### What you will do
Your answer must be an exact copy of the records below, with no pictures in it.

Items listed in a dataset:
■ ■ ■ ■ ■ ■ ■

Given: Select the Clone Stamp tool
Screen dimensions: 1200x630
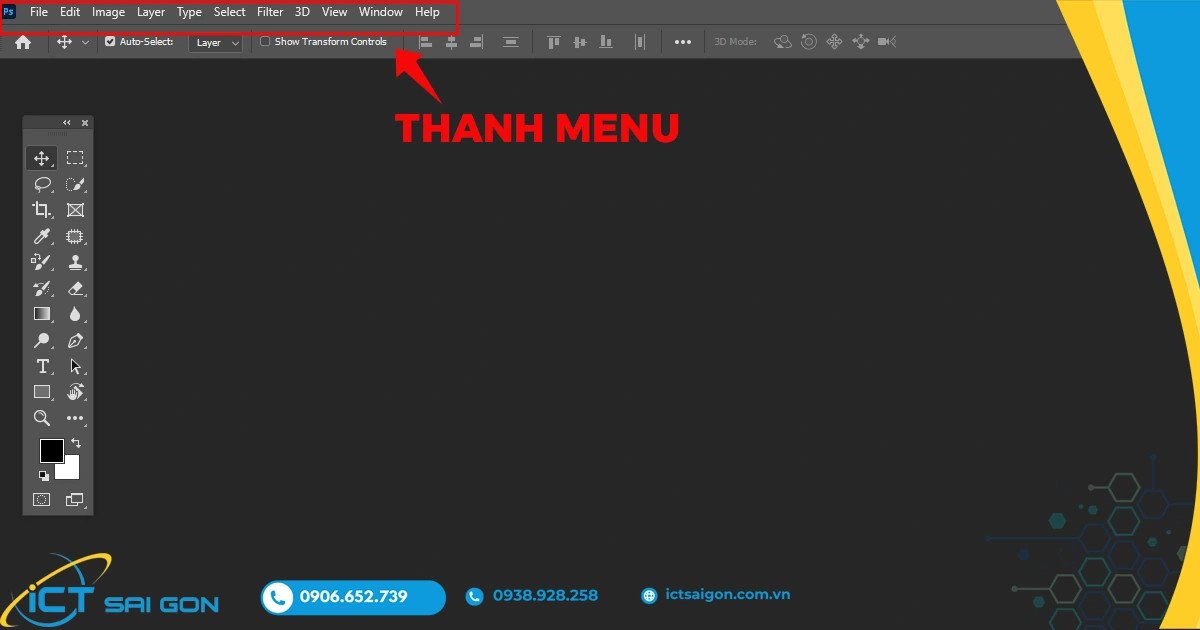Looking at the screenshot, I should click(x=76, y=262).
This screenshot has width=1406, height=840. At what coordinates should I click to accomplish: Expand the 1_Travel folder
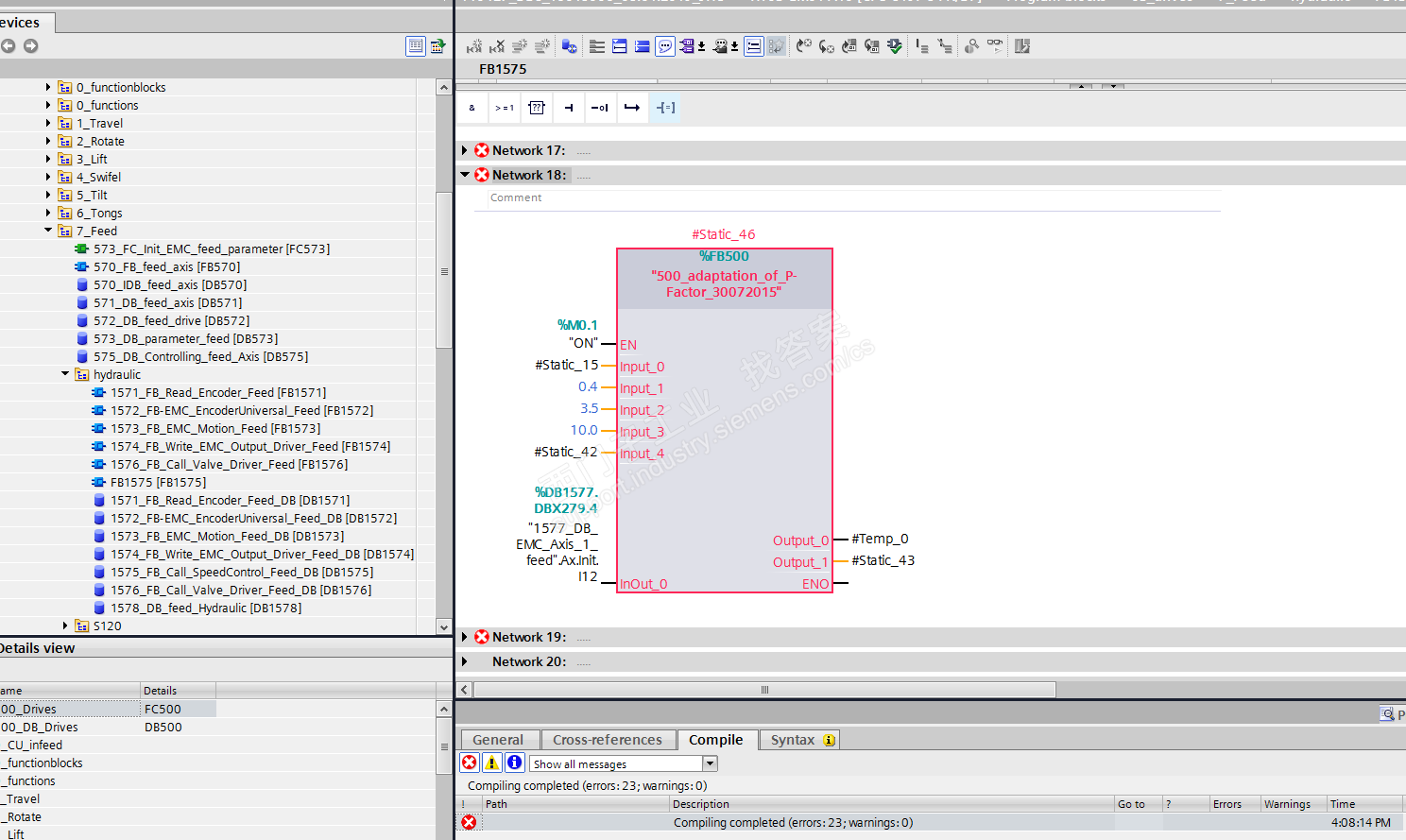(48, 123)
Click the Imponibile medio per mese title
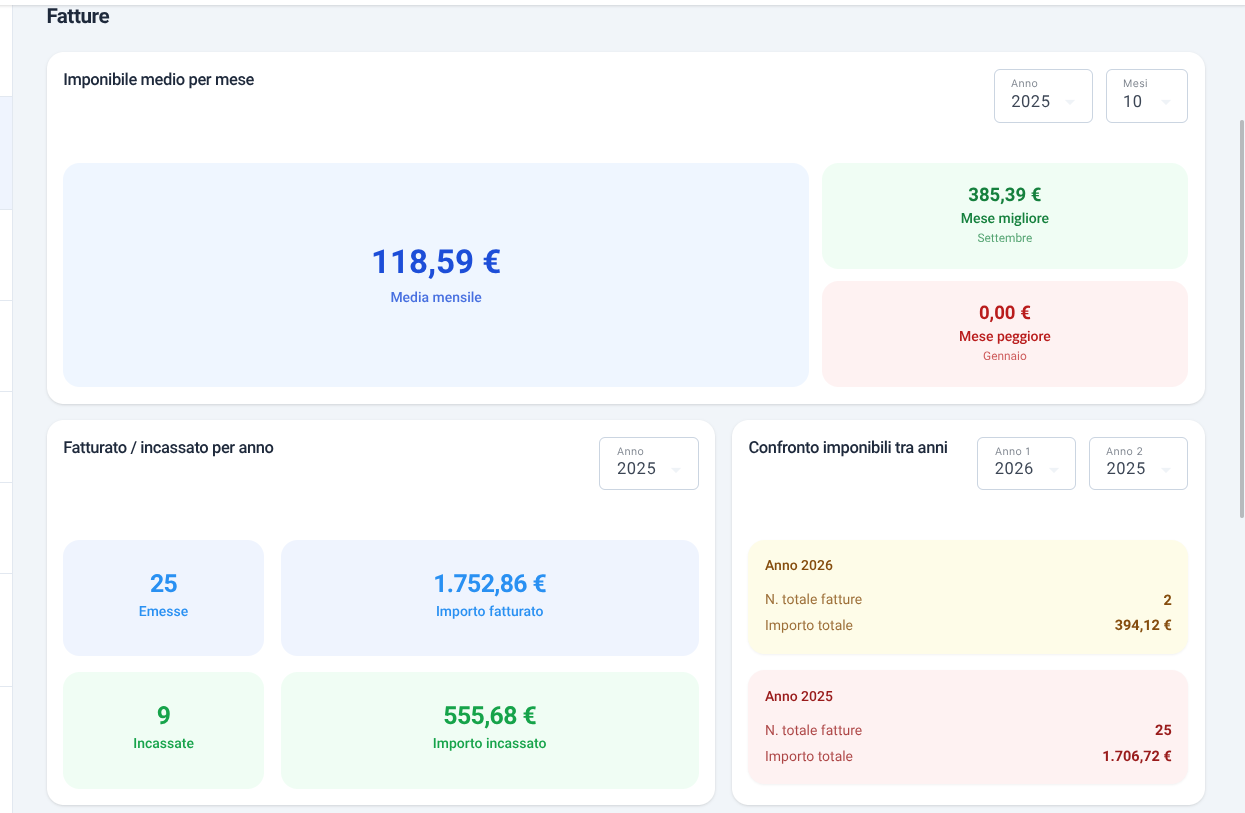The height and width of the screenshot is (813, 1245). coord(159,80)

■ ■ ■ ■ ■ ■ ■

### Task output
Given: Select the Clone Stamp tool
Screen dimensions: 1200x630
Looking at the screenshot, I should click(x=76, y=262).
This screenshot has width=1406, height=840. At what coordinates should I click to accomplish: Expand the 1_Travel folder
(48, 123)
Click the Imponibile medio per mese title
The height and width of the screenshot is (813, 1245). coord(159,80)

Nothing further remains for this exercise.